FDA Approves Genzyme’s Lemtrada for Relapsing MS

November 21, 2014

The FDA has approved an expanded indication for Genzyme’s leukemia drug Lemtrada to treat relapsing multiple sclerosis, 11 months after it initially turned down the company’s sBLA due to safety concerns.

The approval of Lemtrada (alemtuzumab) requires a boxed warning about serious and sometimes-fatal autoimmune conditions, life-threatening infusion reactions, thyroid cancer, melanoma and lymphoproliferative disorders. The drug also requires a Risk Evaluation and Mitigation Strategy plan, which includes monitoring of patients for four years after the last infusion of the drug.

Sanofi subsidiary Genzyme said the drug generally is recommended for use only in patients who have not responded well to two or more alternative MS therapies.

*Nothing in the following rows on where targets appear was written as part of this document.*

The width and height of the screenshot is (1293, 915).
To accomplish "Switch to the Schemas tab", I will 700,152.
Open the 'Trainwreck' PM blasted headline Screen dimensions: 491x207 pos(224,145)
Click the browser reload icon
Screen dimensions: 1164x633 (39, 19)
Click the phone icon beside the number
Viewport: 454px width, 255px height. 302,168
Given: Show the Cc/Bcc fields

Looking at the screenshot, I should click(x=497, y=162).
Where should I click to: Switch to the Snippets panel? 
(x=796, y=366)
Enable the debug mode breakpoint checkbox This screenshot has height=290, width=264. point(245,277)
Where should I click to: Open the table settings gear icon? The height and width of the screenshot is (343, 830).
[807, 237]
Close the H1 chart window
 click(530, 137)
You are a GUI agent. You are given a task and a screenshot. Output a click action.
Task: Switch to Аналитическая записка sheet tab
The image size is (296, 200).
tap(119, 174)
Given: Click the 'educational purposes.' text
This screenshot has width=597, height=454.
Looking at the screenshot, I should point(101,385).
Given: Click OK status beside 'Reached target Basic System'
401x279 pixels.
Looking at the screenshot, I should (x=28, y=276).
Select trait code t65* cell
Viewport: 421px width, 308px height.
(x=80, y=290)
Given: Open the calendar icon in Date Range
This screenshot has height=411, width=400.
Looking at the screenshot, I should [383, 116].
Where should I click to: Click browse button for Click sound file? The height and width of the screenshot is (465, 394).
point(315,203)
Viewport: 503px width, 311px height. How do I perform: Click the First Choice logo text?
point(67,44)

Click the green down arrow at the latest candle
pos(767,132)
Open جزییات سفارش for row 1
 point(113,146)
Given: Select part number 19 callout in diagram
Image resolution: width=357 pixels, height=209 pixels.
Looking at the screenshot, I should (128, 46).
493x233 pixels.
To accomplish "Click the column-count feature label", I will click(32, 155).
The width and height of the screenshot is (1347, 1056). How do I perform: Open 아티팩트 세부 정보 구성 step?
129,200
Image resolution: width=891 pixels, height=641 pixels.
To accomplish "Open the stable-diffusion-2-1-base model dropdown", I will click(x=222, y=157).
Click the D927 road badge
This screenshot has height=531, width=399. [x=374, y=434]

One of the key differences that set Lemtrada apart from other therapies is its dosing and administration schedule, said company spokeswoman Erin Pascal. While many other MS drugs must be administered daily or weekly, Lemtrada is given intravenously for the first five days, followed by a second three-day course an entire year later, Pascal said. 

The drug already is approved for relapsing MS in Europe, Canada and Australia. It also is approved in the U.S. to treat B-cell chronic lymphocytic leukemia. The FDA’s latest action on the product follows its rejection in December 2013 based on serious safety concerns. In a complete response letter, the FDA asked Genzyme to conduct new comparator trials with a different design.

While Genzyme declined to conduct new trials, it did provide the FDA with additional analyses to satisfy regulators’ concerns of serious adverse events, the company said. It also included data from the same two pivotal Phase III trials included in the original submission, which compared Lemtrada to Merck and Pfizer’s Rebif (high-dose subcutaneous interferon beta-1a).

In the trials, Lemtrada proved significantly better at reducing annualized relapse rates both in treatment-naïve and -experienced patients, the company said. — Lena Freund

Originally appeared in Drug Industry Daily, the pharmaceutical industry’s number one source for regulatory news and information. Click here for more information.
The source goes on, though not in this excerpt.